* **Work instructions**: Below are some records; quote exactly the lines from the one that contains "Open Scott Adams" through the one that contains "Switch to the", inclusive, and no others.

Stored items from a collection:
::::::::

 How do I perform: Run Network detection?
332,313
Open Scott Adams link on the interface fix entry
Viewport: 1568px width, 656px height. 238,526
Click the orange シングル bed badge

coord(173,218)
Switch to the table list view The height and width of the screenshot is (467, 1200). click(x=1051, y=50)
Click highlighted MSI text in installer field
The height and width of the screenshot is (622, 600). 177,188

::::::::

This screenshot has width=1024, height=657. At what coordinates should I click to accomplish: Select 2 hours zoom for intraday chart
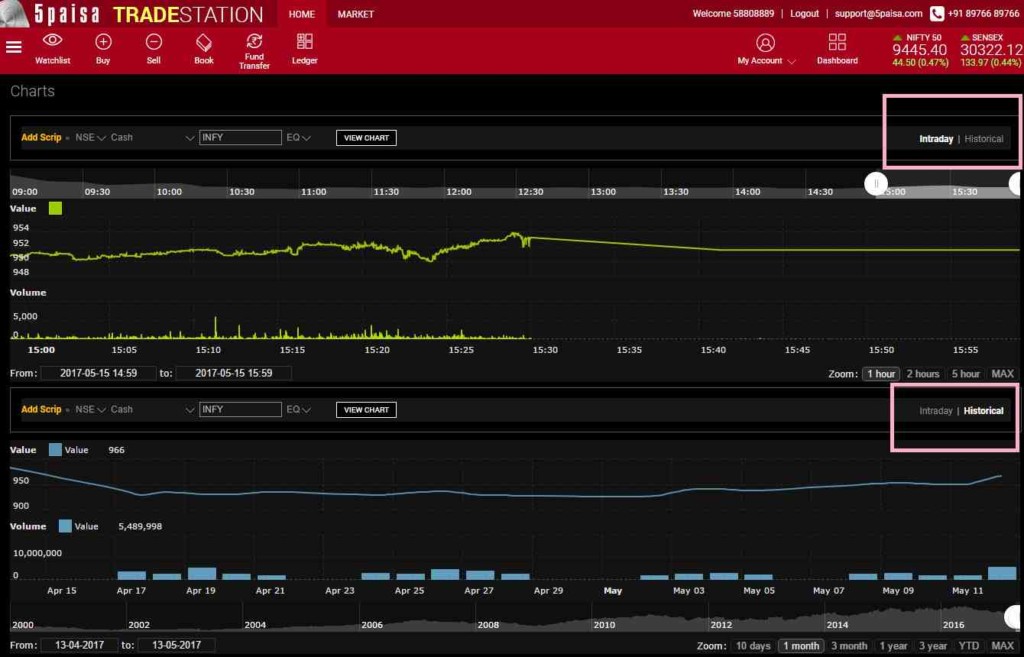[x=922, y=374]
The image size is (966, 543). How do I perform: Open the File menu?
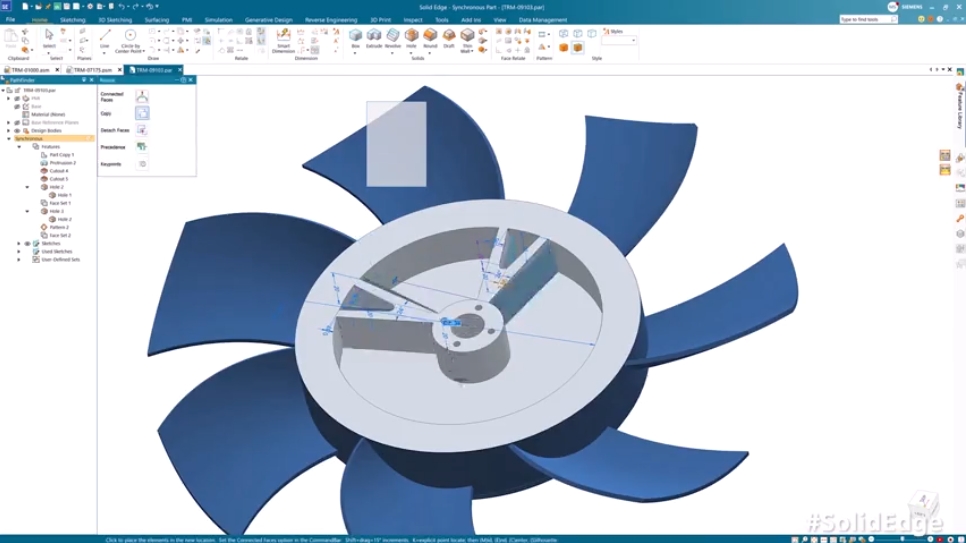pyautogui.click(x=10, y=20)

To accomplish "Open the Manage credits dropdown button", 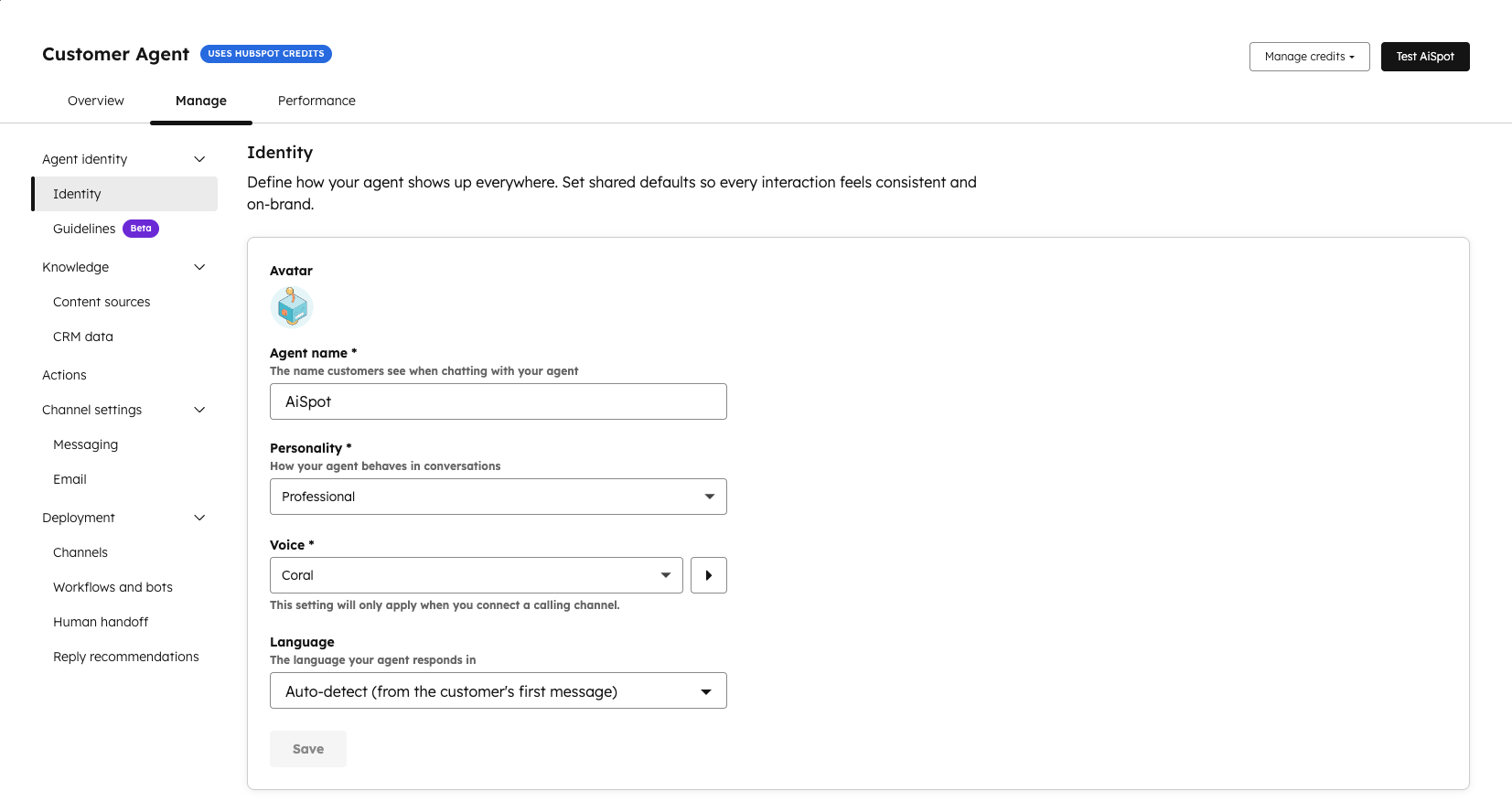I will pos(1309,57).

::::::::

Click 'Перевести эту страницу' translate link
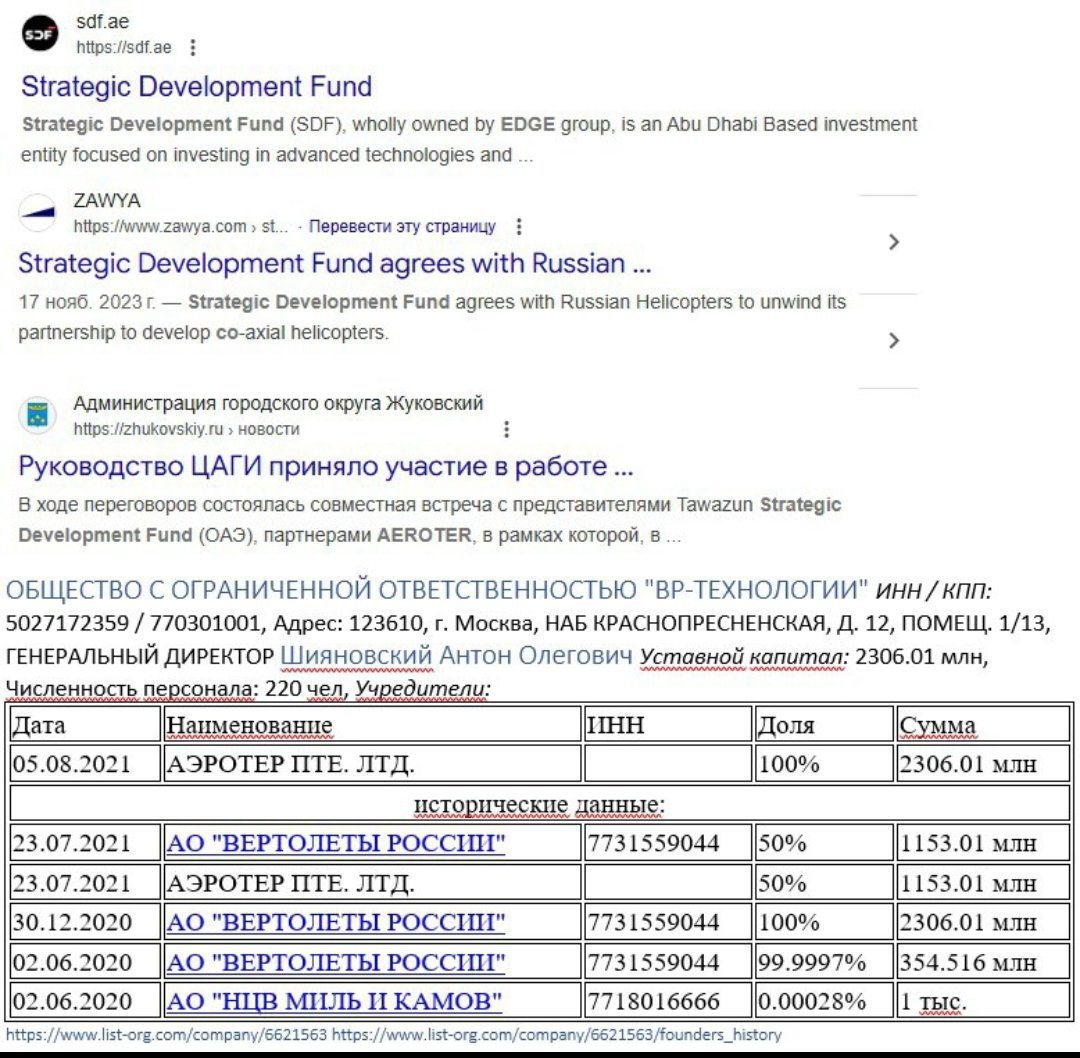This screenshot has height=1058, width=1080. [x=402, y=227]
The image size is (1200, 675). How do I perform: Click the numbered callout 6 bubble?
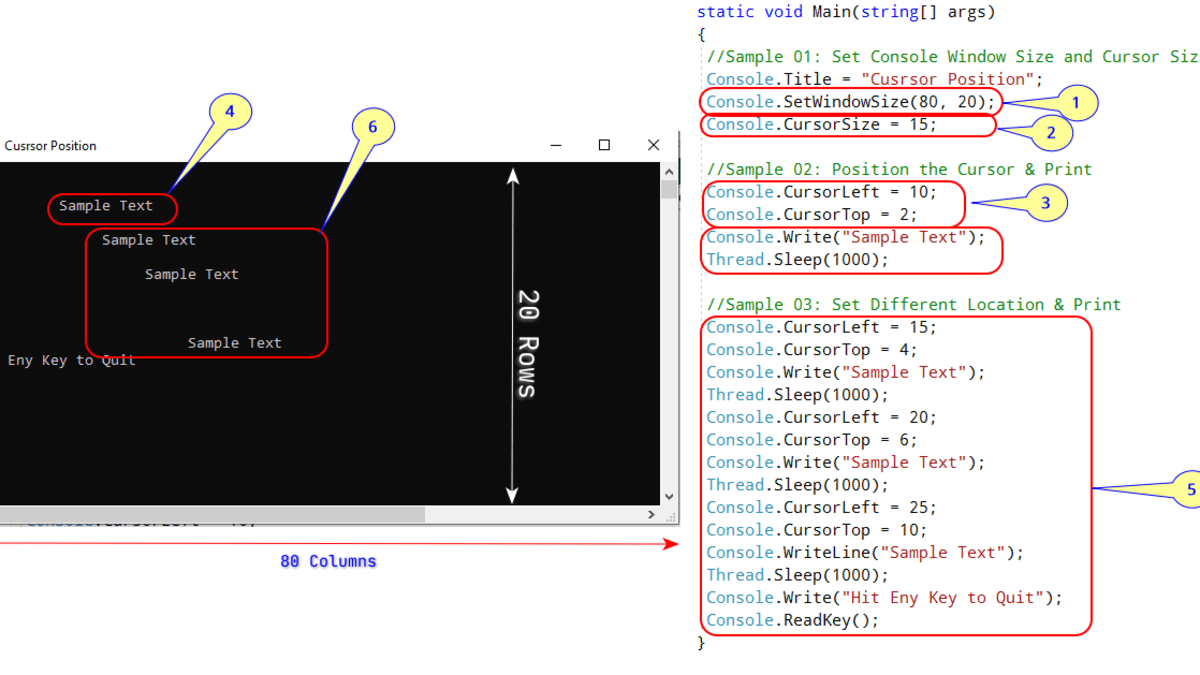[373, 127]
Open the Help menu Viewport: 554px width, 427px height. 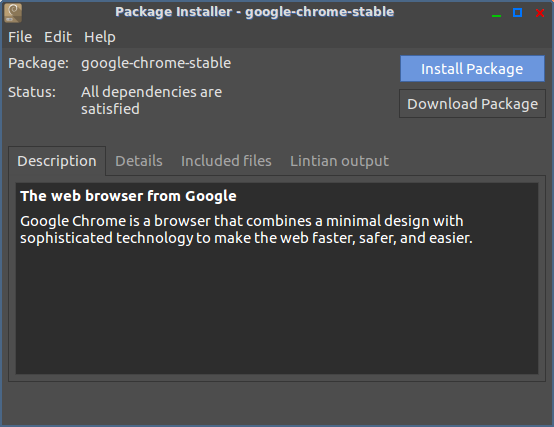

::::::::

* **Exercise result**:
Open Scott Adams link on the interface fix entry
Viewport: 1568px width, 656px height. 238,526
Click the orange シングル bed badge

coord(173,218)
Switch to the table list view The height and width of the screenshot is (467, 1200). click(x=1051, y=50)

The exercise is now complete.